Questions about setting up a new computer

Kyle kyle4jesus at gmail.com
Sun Jul 17 23:30:54 UTC 2016


The only problem with SSD is the limited life span of flash storage. 
SSD's can be read infinitely, but may only be written a relatively small 
number of times, making them very fast, but prone to failure. The best 
ways I have found to prolong the life of any flash storage is to disable 
filesystem journaling, which brings with it serious data corruption 
problems in case of a power failure, and to minimize log writes, for 
example by setting the log storage to volatile in 
/etc/systemd/journald.conf, which does indeed minimize writes, but will 
not allow reading a log after a reboot if you need to determine why 
something failed that forced a reboot or caused the kernel to freeze or 
reboot the system.
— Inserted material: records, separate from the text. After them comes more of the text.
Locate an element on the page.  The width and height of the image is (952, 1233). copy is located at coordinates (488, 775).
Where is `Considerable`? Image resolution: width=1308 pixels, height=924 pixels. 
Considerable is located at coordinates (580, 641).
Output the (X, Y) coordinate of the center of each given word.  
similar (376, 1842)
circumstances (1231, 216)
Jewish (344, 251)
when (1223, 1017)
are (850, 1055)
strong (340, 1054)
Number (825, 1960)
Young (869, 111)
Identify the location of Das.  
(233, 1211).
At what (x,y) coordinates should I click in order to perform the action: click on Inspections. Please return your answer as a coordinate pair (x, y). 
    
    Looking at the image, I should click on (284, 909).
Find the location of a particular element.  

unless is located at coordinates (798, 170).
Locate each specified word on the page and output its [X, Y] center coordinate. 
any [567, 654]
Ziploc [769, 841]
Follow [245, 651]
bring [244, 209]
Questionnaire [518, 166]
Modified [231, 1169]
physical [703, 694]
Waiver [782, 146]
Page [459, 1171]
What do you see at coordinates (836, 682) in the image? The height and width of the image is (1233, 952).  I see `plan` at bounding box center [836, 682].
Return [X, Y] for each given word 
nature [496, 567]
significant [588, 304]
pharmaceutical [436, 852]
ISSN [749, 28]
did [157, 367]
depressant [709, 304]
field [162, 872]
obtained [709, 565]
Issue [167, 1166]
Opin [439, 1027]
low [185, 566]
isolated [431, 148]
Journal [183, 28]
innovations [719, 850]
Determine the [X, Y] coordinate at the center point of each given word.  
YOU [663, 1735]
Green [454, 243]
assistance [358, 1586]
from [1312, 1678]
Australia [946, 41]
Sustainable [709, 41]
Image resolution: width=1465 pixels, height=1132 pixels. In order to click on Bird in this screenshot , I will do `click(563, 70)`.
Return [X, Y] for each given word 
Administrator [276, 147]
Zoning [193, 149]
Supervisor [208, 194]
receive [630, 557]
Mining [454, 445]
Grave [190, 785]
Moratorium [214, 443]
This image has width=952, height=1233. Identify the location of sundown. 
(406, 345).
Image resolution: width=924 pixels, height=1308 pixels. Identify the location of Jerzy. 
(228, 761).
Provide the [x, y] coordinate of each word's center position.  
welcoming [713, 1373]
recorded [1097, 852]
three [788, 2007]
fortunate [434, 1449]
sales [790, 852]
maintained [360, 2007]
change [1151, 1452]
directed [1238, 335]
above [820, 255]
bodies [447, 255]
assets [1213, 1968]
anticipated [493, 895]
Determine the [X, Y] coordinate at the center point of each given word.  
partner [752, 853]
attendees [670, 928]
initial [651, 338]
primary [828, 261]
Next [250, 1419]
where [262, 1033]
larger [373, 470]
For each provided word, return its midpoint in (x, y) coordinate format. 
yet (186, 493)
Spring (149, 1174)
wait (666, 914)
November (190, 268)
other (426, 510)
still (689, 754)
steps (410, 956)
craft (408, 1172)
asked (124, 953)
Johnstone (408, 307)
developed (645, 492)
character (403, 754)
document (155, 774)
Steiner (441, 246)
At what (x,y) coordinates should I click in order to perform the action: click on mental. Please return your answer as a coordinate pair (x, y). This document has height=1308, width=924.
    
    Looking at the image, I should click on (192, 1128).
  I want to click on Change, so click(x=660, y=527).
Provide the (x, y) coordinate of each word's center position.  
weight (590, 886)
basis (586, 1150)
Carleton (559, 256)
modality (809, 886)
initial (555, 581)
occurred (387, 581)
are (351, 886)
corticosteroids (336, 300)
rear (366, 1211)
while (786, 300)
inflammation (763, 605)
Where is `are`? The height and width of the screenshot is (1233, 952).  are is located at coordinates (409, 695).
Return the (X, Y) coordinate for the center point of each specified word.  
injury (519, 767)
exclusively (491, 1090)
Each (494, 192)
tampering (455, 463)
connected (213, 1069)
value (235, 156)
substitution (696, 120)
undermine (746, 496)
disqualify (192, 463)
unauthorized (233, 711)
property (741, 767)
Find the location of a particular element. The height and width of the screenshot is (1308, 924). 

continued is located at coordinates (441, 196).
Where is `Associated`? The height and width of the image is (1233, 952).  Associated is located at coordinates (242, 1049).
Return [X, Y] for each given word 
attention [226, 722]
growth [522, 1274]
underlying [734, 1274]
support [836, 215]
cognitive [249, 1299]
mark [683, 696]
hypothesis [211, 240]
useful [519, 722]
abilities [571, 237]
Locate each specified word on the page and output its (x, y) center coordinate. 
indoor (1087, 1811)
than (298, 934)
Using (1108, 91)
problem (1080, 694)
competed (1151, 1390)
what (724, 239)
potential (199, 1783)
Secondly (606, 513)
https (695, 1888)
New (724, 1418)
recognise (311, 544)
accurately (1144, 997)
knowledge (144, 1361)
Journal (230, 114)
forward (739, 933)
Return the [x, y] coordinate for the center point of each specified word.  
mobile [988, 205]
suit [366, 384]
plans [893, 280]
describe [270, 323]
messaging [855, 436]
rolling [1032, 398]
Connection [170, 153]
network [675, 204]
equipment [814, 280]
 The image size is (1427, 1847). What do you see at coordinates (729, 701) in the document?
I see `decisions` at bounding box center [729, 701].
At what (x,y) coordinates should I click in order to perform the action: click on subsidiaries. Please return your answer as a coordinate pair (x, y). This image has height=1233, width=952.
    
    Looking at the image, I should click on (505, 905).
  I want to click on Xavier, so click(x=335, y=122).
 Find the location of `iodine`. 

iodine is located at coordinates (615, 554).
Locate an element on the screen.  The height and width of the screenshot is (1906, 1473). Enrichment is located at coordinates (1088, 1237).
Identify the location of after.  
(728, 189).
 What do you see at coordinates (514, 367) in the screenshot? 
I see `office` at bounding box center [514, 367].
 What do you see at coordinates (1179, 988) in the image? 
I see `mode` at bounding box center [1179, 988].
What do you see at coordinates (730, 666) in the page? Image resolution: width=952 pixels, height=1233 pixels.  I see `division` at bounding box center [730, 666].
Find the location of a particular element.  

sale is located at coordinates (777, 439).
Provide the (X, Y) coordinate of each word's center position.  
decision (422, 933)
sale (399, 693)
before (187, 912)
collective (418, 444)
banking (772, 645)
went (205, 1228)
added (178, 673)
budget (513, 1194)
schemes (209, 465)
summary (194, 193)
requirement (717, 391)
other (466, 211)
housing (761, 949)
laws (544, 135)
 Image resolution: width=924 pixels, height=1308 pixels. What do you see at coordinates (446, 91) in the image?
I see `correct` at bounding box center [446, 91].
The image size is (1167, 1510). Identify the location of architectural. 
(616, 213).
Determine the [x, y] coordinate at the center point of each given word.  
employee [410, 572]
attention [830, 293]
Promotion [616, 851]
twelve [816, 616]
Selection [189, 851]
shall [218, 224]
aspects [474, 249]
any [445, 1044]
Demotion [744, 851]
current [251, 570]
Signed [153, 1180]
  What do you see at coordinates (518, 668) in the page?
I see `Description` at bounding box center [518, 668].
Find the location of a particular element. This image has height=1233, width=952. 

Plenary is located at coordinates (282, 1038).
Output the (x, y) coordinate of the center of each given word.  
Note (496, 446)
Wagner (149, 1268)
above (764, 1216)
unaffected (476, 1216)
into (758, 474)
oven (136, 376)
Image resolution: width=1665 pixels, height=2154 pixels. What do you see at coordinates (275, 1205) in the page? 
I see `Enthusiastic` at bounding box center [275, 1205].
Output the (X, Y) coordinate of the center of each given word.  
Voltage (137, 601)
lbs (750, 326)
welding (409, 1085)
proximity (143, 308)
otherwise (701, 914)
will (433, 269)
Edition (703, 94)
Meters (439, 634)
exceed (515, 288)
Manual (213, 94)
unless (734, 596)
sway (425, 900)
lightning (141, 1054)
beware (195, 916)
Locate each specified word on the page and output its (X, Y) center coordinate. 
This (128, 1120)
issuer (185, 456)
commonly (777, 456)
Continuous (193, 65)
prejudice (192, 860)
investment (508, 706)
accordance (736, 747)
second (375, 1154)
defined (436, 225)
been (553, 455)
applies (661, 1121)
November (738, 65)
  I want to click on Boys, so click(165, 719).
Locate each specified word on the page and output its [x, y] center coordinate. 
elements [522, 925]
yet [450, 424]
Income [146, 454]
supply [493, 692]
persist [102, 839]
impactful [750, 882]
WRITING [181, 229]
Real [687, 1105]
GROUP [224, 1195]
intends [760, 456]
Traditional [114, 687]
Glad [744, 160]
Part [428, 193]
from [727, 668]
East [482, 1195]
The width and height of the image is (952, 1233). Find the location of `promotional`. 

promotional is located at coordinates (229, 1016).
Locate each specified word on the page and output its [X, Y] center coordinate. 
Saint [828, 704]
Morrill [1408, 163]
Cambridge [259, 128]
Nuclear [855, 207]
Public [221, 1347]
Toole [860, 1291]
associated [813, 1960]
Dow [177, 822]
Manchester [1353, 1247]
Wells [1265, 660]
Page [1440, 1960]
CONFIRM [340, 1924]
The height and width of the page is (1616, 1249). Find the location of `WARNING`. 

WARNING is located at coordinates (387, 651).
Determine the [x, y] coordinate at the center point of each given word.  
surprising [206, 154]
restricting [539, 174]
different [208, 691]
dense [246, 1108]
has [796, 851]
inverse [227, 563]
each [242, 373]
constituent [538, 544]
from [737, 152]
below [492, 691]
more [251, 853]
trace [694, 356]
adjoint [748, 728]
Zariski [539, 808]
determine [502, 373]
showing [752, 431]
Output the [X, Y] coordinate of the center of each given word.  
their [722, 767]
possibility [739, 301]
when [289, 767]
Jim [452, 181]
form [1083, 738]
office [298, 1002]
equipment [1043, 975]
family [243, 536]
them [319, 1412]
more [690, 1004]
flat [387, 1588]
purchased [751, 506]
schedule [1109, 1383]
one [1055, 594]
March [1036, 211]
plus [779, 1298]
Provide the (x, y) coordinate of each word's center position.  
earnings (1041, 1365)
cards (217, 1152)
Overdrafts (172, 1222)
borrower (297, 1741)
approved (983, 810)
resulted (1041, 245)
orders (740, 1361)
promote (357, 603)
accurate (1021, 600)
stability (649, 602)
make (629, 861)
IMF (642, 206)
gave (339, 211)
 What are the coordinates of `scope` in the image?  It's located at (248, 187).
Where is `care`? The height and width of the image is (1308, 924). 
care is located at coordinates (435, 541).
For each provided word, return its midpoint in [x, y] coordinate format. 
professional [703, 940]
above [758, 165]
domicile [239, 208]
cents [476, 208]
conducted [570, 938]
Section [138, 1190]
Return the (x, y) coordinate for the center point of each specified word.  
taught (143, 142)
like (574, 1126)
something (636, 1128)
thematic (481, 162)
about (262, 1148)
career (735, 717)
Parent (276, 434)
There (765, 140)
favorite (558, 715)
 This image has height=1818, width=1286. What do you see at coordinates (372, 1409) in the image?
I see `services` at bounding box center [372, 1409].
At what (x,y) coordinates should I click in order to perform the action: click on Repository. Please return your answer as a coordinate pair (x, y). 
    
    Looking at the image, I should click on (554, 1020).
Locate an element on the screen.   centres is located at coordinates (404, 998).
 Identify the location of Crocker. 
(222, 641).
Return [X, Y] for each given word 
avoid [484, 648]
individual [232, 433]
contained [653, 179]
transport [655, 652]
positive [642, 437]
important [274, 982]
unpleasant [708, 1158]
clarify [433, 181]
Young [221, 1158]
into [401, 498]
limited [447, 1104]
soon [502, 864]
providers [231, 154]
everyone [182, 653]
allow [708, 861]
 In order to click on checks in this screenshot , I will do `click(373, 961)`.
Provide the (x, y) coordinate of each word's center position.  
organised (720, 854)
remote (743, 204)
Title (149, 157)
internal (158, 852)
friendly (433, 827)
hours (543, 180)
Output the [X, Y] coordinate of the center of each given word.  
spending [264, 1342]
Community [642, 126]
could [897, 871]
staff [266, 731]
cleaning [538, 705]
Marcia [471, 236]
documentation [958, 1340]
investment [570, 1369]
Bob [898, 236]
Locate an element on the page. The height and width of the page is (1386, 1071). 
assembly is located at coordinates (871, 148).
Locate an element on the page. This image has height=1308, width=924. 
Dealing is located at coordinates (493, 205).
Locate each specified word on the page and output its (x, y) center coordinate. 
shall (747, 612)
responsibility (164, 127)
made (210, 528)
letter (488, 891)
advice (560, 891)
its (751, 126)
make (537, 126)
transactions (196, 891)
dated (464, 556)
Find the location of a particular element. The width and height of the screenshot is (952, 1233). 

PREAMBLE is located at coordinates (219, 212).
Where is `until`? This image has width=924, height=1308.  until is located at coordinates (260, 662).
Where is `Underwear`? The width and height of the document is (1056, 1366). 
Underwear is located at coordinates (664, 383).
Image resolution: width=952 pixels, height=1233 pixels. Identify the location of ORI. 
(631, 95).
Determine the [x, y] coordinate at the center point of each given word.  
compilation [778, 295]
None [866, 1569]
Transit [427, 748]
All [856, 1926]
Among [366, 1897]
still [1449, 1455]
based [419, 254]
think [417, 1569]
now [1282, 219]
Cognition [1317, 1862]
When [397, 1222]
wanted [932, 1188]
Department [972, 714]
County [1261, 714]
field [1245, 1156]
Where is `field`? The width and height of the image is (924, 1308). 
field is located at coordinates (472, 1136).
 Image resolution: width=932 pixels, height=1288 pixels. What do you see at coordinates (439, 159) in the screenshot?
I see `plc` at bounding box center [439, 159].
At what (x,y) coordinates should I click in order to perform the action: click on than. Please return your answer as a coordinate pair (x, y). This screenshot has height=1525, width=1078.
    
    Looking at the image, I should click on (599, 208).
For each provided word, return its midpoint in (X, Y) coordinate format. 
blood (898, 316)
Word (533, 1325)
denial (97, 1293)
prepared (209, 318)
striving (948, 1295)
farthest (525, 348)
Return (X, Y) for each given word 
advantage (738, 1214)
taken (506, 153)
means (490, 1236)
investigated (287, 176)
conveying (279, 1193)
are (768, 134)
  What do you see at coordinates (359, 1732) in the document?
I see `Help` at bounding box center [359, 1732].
Also, never under any circumstances create a 
permanent swap partition on SSD media, and use swapfiles only in cases 
where you are compiling something extremely large, which will not 
compile entirely in RAM, or if for any other reason you need a swapfile 
for a very very short time, which you will then disable and delete once 
it is no longer needed. With 8GB of RAM, you will likely not need to 
worry about this at all, but then just don't create any swapspace unless 
you find your OOM killer working overtime due to a running process that 
you will only need for a short time. Keep in mind that every write to 
your disk, especially to the same file, will shorten the life of your 
SSD, even if the internal wear leveling is very good. It's like rubbing 
the eraser on a sheet of paper over and over. Eventually you will start 
wearing holes in the paper, even if you are careful not to rub the same 
spot every time.

That said, I have had the same eMMC chip in both an Odroid XU4 and an 
Odroid C2 over the course of about 5 months, and I see no signs of wear 
thus far, so it's possible that in many cases, the usable life of flash 
storage has indeed improved enough to the point where minimizing writes 
to an SSD may cause it to perform much better for a much longer amount 
of time. Still, there is usually no sign of actual wear on any flash 
media until it is too late, and the filesystem is rendered read-only, so 
be very careful when using flash of any kind for your root filesystem. 
Even now, it would seem best to use flash to store things that will be 
written a very small number of times and read millions of times, mainly 
to make backups and store things like music, movies and documents that 
change little, and use a magnetic hard disk to do the write intensive 
stuff, such as swap, logs, databases, journaled filesystems, etc.